Il CD contiene materiale realizzato fra il 1977 ed il 1983. Dall'album "Cherez Vsyu Voynu" sono state incluse le seguenti canzoni: "Pravazhala sina mazi" (traccia 5), "Voyna sovsem ne feirverk (traccia 6), "Pered atacoy" (traccia 7), "Banya" (traccia 8), "Pesnya o pekhote" (traccia 9), "Talyanochka" (traccia 10), "Risunok Tushiu" (traccia 11), "Ballada o fotocartochke" (traccia 12), "Vosvrashenye" (traccia 13) e "Poslednye salpy" (traccia 14). Inizialmente rilasciati su singolo troviamo la title track "Drosdy" (traccia 1), un pezzo lento e struggente cantato da Bortkievich.
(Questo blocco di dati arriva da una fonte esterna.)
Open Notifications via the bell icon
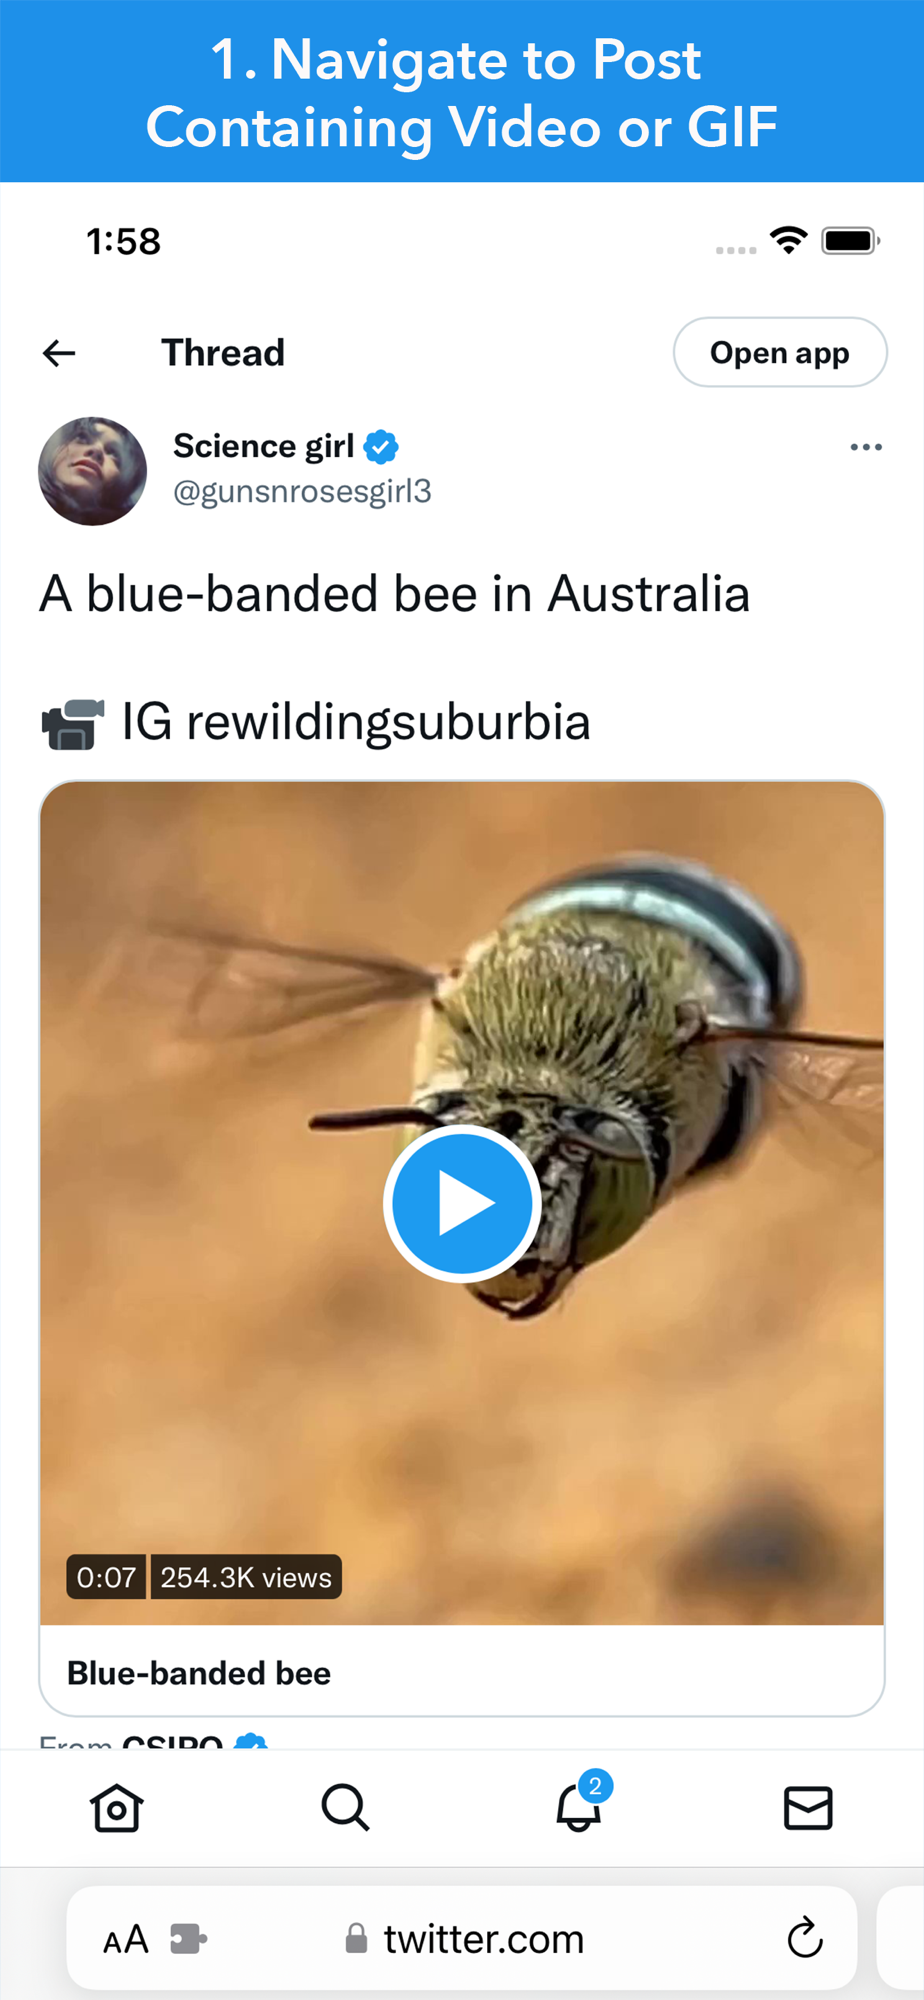924x2000 pixels. click(578, 1807)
Fra gli inediti sono inclusi: "Miluyu tebya" (traccia 2) un pezzo lento e melodico di ispirazione pop cantato da Daineko e risalente al 1983 e "Polyushko-pole" (traccia 3), una traccia a dir poco scadente con tastiere new wave, "Gotyka svyatoy anny" (traccia 4) un pezzo strano e avanguardistico di un certo interesse, con ottoni furiosi e sonorità dissonanti.